• _Stored records_
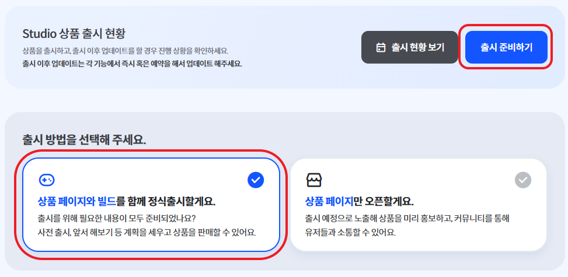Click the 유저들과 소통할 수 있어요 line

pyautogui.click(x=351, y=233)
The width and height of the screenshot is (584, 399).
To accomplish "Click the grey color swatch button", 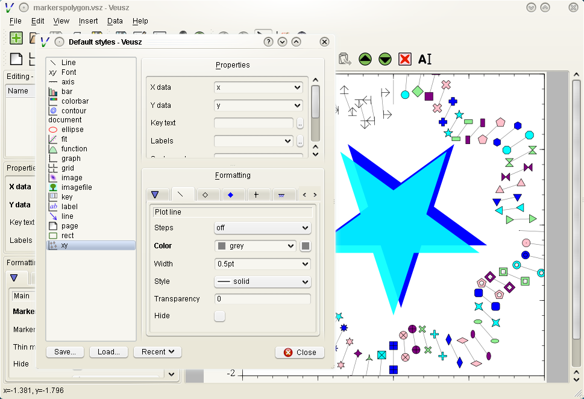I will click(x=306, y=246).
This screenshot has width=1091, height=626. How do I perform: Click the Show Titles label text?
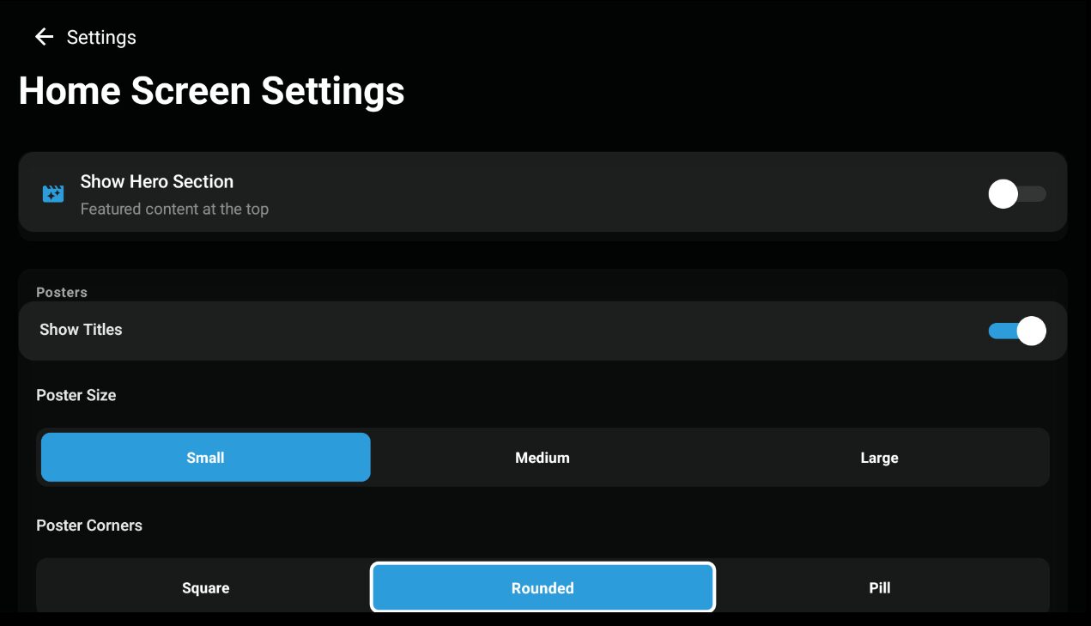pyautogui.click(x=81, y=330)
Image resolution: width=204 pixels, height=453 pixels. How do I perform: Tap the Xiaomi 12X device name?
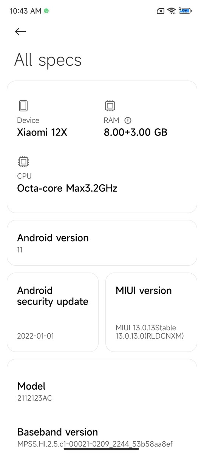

• _EXERCISE DIRECTIONS_
The answer must be an exact copy of the lines from the one with "This screenshot has" through the final line above, both ends included, and nothing else; pictures stay out.

• _PROBLEM SOLUTION_
This screenshot has width=1091, height=626. How do I perform: Click the Show Titles label text?
pyautogui.click(x=81, y=330)
Image resolution: width=204 pixels, height=453 pixels. How do I perform: Tap the Xiaomi 12X device name?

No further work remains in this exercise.